OpenFlow Controller

Today’s communication networks are designed around the original mechanisms of Ethernet and TCP/IP. Because of the success of these early technologies, networks grew bigger and more complex, which led to a need for more complex control options, such as VLANs, ACLs, and firewalls.

A variety of heterogeneous network appliances known as middleboxes (firewalls, load balancers, IDS, optimizers, and so on) each implement their own proprietary control stack and provide a vendor-dependent management interface in the form of a CLI, a web interface, or a management protocol. Reciprocal communication is handled by other complex protocols such as Spanning Tree, Shortest Path Bridging, Border Gateway, or similar. Each additional component thus increases the complexity and complicates integrated network management. The consequences are often low network utilization, poor manageability, lack of control options in cross-network configurations, and vendor lock-in.

One way out of this dilemma is Software Defined Networks (SDNs) and OpenFlow. OpenFlow is an Open Networking Foundation (ONF) standard protocol that abstracts the complex details of a fast and efficient switching architecture. Today, OpenFlow offers an open control interface that is now implemented in hardware by all major network component manufacturers. Several vendors even offer software switches that support virtualized datacenters.

OpenFlow also supports the concept of separating the data and control paths, which lets a central control point oversee a variety of OpenFlow-enabled network components. The SDN controller could even be a distributed application to provide additional security, fault-tolerance, or load balancing.

The OpenFlow protocol allows for uniform, direct control of the infrastructure, thus removing the need for complex and sophisticated network management. Added flexibility and freedom from the proprietary protocols of a single hardware vendor are pleasant side effects.

OpenFlow integrates easily with homegrown network applications, and you can look forward to significant reductions in cost. Figure 1 shows the differences between a legacy network and an SDN.

Figure 1: The difference between a legacy network with distributed, heterogeneous, and vertically integrated network components and an SDN using OpenFlow.
· · · ·
Exercise tasks ::
(1) Quote the OpenFlow article starting at "Today’s communication networks" and ending at "ACLs, and firewalls.".
(2) Answer these questions from the OpenFlow article:
(a) Which organization's standard is OpenFlow?
(b) What three things could a distributed SDN controller provide?
(c) What does Figure 1 show?
The entries after this point come from a separate source, not from the OpenFlow article.

Recorded information ::
· · · ·
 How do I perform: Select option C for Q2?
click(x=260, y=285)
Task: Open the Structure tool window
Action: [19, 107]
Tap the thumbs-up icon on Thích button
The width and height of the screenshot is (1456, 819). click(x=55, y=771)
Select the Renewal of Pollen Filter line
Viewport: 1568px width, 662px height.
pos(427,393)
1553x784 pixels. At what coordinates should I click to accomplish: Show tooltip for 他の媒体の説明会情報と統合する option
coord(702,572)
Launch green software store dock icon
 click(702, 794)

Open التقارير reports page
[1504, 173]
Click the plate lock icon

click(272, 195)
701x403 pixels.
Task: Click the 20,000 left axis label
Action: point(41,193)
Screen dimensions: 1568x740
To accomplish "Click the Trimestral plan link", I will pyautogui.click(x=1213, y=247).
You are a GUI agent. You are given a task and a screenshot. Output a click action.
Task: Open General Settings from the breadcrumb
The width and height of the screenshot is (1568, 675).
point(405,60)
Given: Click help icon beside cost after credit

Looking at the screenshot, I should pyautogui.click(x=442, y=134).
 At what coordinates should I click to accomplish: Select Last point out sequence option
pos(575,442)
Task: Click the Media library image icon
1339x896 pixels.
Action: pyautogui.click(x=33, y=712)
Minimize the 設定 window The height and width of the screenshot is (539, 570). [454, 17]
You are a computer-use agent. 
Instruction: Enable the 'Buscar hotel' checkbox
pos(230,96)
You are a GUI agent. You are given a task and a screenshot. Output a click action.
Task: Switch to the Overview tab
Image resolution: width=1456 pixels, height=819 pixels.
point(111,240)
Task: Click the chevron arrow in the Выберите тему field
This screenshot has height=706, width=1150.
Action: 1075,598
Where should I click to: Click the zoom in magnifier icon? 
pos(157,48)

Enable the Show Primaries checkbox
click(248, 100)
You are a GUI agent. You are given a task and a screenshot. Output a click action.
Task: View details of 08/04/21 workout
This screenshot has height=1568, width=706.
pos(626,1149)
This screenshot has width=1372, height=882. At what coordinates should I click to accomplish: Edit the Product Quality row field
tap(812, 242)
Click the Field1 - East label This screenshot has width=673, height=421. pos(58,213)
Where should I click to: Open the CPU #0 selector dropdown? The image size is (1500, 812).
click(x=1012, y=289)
· · · ·
Task-by-task solutions ::
(1)
Today’s communication networks are designed around the original mechanisms of Ethernet and TCP/IP. Because of the success of these early technologies, networks grew bigger and more complex, which led to a need for more complex control options, such as VLANs, ACLs, and firewalls.

(2)
(a) The Open Networking Foundation (ONF).
(b) Additional security, fault-tolerance, or load balancing.
(c) The differences between a legacy network and an SDN.